Today’s Word from Pastor Jim…
507 years ago, on October 31st, 1517, Martin Luther nailed the 95 theses to the door of the Castle Church in Wittenberg, Germany. He wished to spark debate among academics, he hoped that honest discussion might lead to honest reform. He had given his life to the Roman Catholic Church and had no intention of leaving it. It was dangerous to oppose it, and starting a new church denomination was seemingly impossible. Luther sought to reform the church he loved, to correct practices that were contrary to scripture, to leave superstition behind and to embrace a gospel of grace. The spark would ignite the Protestant Reformation and change the face of Christianity forever.
The 95 Theses were written in Latin. In 1517, the Bible used in Europe had been translated from Greek into Latin. In Germany, only 5% of the population could read the German language, the Bible in Latin was completely inaccessible to the common people. The only Bible known to the masses came from the lips of priests, the only Jesus they experienced was a vengeful fellow who was more likely to condemn them to fires of hell than he was to love them. The Roman Catholic Church used fear and superstition to control and oppress a poor uneducated population.
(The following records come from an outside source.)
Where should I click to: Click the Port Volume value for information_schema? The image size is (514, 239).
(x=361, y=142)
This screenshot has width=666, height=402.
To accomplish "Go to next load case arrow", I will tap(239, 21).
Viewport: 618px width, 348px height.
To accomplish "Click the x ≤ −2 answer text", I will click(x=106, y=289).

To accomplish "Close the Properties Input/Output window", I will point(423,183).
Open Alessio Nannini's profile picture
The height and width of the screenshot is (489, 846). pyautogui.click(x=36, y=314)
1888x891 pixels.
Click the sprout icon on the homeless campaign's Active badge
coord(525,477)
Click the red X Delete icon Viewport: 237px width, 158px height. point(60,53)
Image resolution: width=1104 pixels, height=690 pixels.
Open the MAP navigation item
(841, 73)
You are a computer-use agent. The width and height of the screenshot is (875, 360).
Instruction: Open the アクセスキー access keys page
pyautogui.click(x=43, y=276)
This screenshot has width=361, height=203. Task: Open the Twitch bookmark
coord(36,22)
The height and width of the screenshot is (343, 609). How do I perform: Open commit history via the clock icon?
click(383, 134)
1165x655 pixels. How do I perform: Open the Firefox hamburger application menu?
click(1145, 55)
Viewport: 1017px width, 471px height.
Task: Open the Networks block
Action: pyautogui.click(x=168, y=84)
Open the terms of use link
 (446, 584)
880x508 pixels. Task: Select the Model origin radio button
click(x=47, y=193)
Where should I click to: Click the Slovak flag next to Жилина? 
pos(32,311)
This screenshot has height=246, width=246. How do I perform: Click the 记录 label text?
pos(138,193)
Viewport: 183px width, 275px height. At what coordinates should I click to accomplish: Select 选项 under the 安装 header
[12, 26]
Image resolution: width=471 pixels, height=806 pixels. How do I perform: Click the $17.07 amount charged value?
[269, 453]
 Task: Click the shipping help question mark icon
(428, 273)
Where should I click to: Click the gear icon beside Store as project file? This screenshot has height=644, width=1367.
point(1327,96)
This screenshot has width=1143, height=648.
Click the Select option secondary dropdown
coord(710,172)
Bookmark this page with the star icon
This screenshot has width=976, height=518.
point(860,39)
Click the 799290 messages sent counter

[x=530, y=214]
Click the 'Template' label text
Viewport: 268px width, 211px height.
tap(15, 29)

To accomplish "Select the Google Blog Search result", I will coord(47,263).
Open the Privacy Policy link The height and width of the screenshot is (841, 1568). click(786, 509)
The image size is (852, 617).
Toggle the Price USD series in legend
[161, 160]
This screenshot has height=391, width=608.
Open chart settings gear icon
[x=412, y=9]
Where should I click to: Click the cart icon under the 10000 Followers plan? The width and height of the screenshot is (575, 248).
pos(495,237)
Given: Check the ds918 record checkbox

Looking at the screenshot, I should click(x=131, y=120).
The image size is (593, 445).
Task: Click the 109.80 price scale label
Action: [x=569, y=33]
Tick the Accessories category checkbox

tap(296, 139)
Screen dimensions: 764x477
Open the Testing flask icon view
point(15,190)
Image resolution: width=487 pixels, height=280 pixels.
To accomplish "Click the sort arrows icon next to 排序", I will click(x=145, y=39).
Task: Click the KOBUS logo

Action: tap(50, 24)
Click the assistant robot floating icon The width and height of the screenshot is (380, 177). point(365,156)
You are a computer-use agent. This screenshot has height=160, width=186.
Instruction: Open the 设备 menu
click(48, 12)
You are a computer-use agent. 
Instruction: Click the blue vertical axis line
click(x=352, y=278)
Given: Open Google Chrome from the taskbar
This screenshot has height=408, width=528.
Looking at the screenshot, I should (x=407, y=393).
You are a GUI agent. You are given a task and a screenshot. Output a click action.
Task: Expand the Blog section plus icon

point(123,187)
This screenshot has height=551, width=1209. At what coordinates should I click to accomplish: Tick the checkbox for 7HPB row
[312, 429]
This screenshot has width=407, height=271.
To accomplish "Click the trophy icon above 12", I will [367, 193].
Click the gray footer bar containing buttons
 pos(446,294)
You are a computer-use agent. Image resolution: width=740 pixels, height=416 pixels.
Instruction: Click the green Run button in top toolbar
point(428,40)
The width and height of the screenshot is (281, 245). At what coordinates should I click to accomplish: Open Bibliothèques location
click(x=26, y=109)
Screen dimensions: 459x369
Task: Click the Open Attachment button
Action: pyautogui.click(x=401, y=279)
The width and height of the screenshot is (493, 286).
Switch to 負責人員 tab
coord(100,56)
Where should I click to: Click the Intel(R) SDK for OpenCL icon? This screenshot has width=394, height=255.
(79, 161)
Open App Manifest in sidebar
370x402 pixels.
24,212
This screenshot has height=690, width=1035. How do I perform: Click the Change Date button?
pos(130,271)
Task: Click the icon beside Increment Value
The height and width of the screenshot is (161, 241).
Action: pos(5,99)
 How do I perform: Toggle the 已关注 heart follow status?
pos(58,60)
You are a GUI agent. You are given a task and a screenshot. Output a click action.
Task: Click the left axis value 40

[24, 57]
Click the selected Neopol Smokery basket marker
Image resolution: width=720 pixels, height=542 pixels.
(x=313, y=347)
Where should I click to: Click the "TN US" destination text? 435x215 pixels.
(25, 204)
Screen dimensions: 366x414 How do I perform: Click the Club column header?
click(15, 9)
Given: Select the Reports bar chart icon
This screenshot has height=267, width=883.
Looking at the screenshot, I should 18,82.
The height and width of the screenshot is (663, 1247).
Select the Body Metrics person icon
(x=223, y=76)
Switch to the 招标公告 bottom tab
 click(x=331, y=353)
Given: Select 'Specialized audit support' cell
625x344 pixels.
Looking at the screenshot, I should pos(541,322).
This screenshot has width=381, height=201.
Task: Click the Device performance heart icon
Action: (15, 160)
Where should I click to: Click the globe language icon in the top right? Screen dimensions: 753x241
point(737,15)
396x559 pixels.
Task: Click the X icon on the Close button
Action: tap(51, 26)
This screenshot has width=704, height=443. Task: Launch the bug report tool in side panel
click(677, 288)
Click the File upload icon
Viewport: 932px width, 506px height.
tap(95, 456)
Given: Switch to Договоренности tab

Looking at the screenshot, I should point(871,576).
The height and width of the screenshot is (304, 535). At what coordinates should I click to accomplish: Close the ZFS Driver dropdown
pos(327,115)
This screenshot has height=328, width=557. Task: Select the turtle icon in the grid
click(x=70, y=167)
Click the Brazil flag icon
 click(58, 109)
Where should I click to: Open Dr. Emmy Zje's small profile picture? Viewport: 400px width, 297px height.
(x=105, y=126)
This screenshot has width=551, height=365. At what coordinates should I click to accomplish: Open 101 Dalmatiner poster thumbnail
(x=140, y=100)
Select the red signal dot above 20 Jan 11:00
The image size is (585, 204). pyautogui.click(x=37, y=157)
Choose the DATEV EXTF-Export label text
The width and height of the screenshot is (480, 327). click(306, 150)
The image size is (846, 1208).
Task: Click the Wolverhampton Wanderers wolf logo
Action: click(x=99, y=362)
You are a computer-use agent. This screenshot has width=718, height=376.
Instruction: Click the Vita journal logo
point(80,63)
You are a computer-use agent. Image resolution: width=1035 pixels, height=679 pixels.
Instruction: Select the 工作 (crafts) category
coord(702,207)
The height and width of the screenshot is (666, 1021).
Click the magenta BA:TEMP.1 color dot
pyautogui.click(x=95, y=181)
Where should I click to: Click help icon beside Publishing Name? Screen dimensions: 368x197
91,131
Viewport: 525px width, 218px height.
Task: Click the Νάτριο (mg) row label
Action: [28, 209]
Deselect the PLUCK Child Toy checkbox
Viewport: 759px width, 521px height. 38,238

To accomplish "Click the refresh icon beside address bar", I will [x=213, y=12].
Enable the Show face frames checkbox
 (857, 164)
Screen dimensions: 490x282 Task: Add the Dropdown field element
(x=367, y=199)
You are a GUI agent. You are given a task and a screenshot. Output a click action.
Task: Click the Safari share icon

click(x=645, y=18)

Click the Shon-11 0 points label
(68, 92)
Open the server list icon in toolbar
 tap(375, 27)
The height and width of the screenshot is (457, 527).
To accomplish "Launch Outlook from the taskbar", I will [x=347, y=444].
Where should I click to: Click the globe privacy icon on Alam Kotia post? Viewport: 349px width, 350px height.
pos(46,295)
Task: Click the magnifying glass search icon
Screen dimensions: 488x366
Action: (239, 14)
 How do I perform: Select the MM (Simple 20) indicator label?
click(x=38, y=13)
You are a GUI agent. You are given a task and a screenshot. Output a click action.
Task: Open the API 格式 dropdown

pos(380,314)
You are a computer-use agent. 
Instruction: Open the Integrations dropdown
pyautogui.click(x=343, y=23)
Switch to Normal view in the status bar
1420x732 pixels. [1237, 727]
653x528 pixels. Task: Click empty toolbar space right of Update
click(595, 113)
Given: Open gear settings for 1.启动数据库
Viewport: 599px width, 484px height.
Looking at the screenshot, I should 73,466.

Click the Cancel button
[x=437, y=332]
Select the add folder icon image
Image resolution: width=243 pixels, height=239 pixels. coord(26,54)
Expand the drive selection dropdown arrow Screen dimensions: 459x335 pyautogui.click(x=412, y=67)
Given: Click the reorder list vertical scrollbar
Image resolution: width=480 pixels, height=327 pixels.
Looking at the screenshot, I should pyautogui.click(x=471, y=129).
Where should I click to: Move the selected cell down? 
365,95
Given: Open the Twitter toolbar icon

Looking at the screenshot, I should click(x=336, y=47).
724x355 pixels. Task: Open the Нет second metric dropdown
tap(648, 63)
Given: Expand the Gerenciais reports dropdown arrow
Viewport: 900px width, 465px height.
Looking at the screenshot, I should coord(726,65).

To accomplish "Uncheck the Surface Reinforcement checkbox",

502 years ago, in September of 1522, a recently excommunicated Martin Luther would publish his translation of the New Testament. Since it was taught that salvation was impossible outside of the Roman Catholic Church, Luther had seemingly been condemned to hell already. Luther translated the New Testament from Greek into the German vernacular, the tongue and language of everyday people. The first edition of 3000 copies sold out quickly. Luther, with an assist from Johannes Gutenberg, had given the Bible back to the common people.
Tomorrow at Trinity Lutheran Church we will commemorate and celebrate the beginning of the Protestant Reformation. We will sing familiar Reformation hymns, we will raise our prayers to a good and gracious God, we will laugh and cry and encourage each other, and we will share the bread and wine of Holy Communion at a table where all are welcome. And we will read the Bible. What a gift to be able to read the Bible and muse upon the stories of scripture, taking good courage from the words and teachings of Jesus.
Like most of us, Martin Luther was a good but flawed person, he had great insights, he was brilliant, brave and productive. He was also complicated, sometimes broken, sometimes misguided, tainted by the prevailing racism and prejudices of his time. Luther is a giant in history, but Jesus is our role model and Savior. As Christians who happen to be Lutheran, we follow the Rabbi from the Galilee, not the 16th century Augustinian Monk.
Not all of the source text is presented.